--- THE TASK ---
The lines to return are those from the line holding "Task: Open the Edit menu" through the last line of the entries below, both included, written exactly and without pictures.

--- PROVIDED MATERIAL ---
• • •

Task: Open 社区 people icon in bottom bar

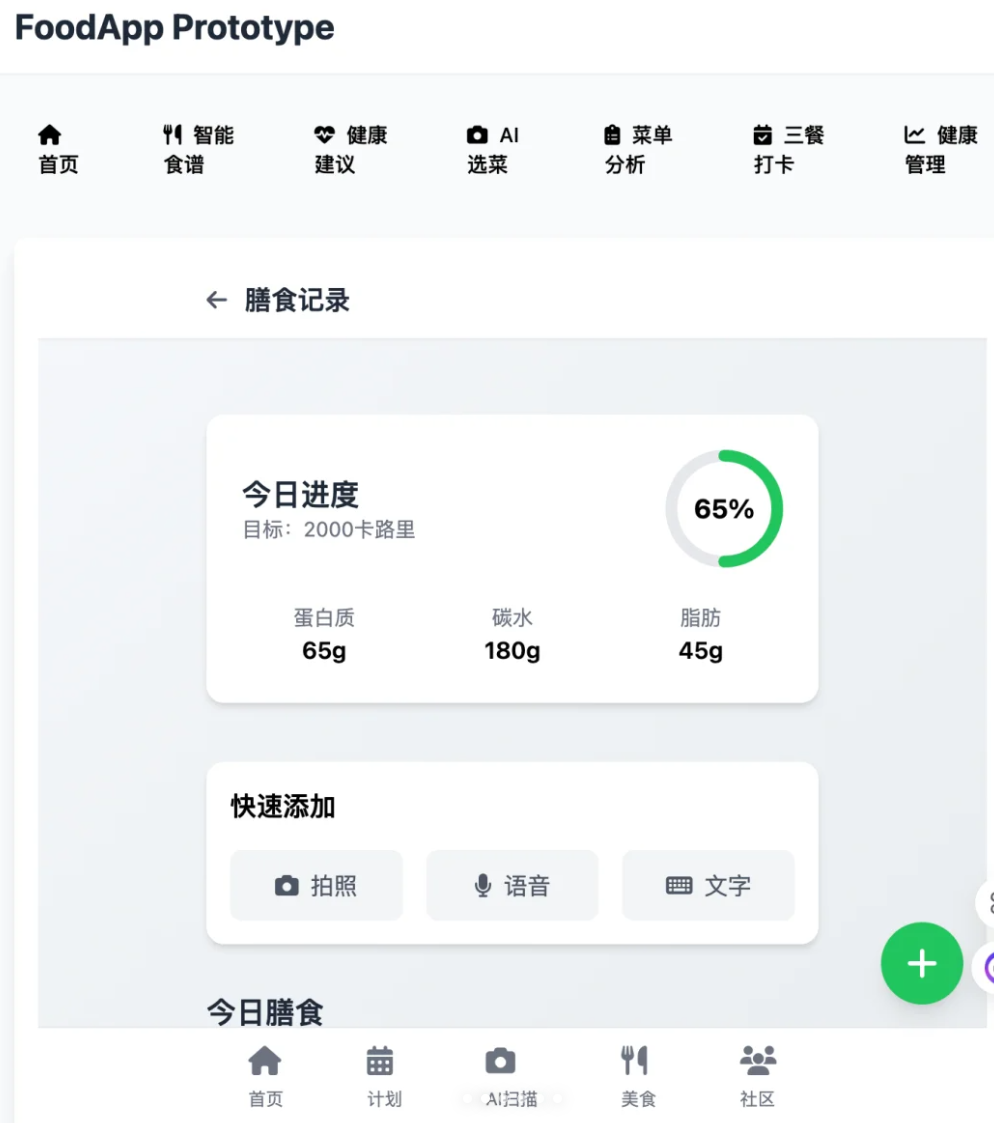Action: tap(757, 1061)
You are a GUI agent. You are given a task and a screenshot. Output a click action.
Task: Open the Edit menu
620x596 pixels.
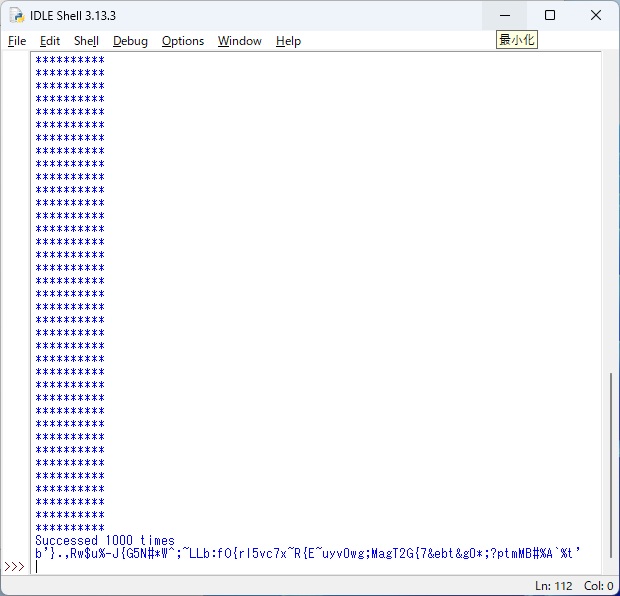coord(50,41)
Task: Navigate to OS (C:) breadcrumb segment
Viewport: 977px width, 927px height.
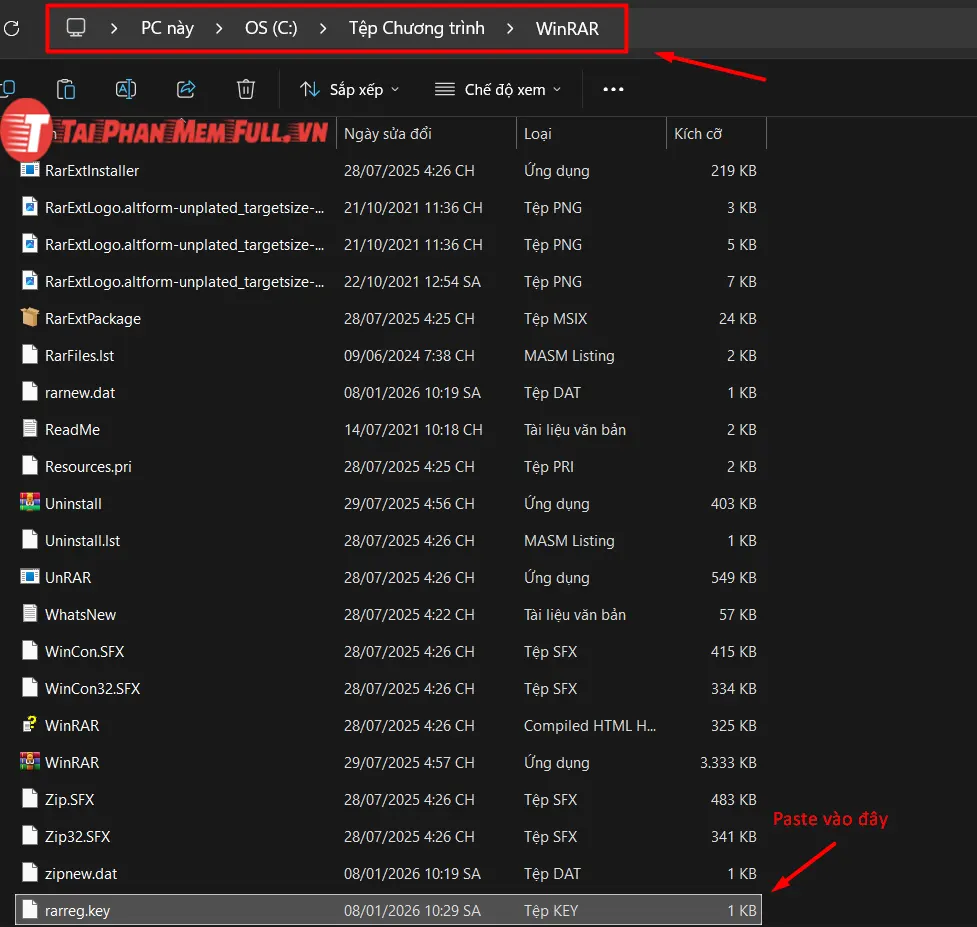Action: pos(271,28)
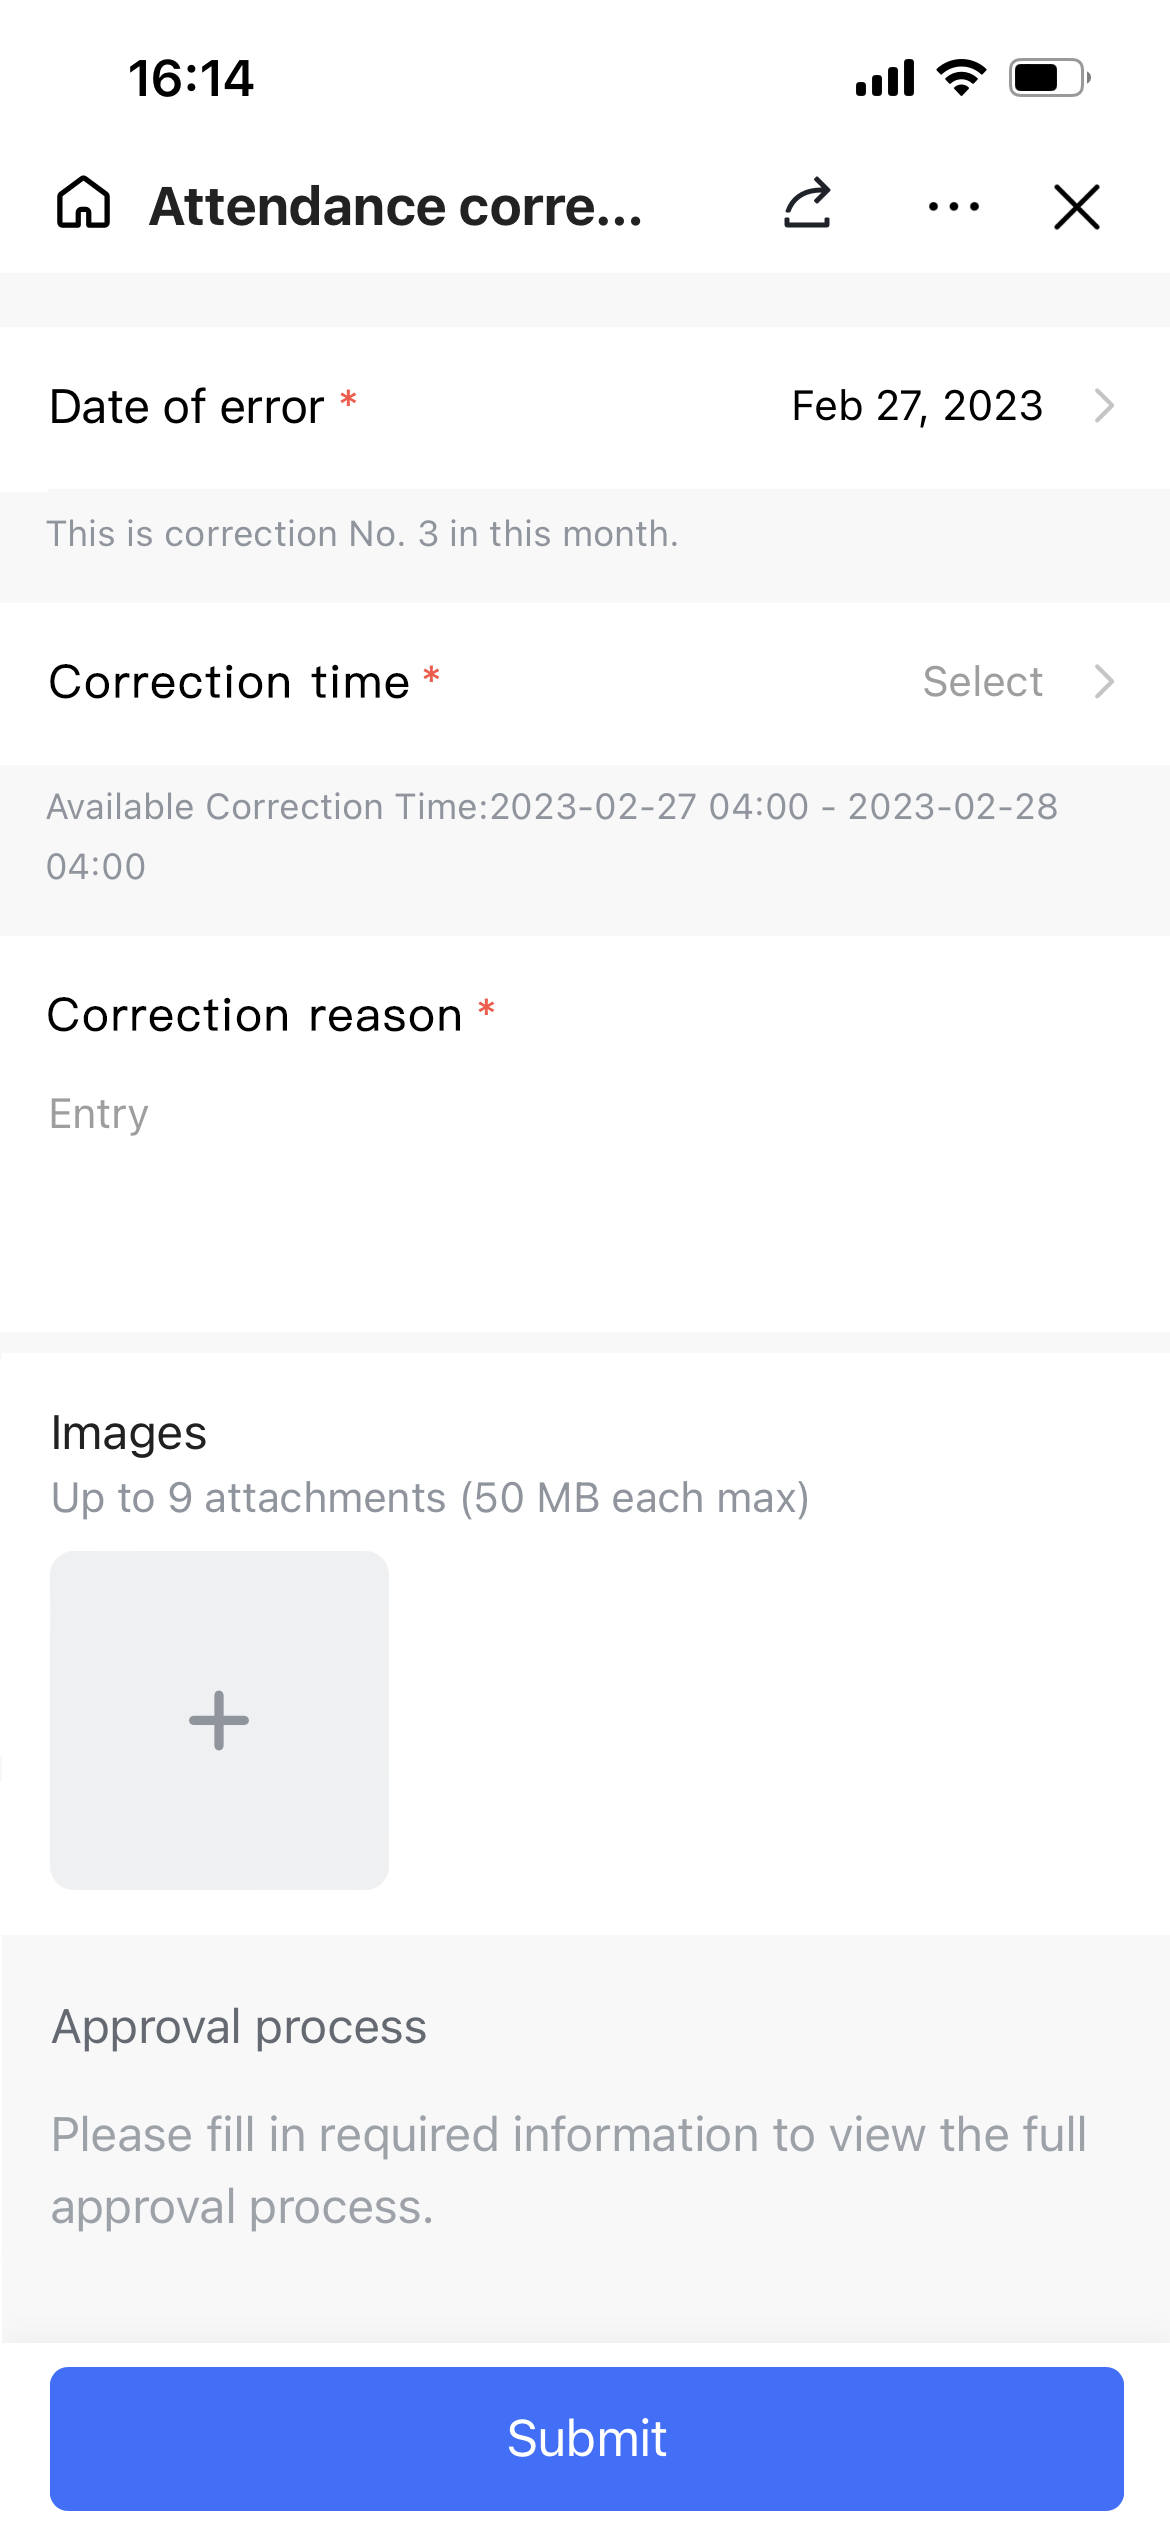Close the attendance correction form
This screenshot has width=1170, height=2532.
(x=1076, y=207)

• • •

--- OUTPUT BELOW ---
Task: Open the Edit menu
620x596 pixels.
coord(50,41)
Task: Navigate to OS (C:) breadcrumb segment
Viewport: 977px width, 927px height.
Action: pos(271,28)
Close the attendance correction form
This screenshot has width=1170, height=2532.
(x=1076, y=207)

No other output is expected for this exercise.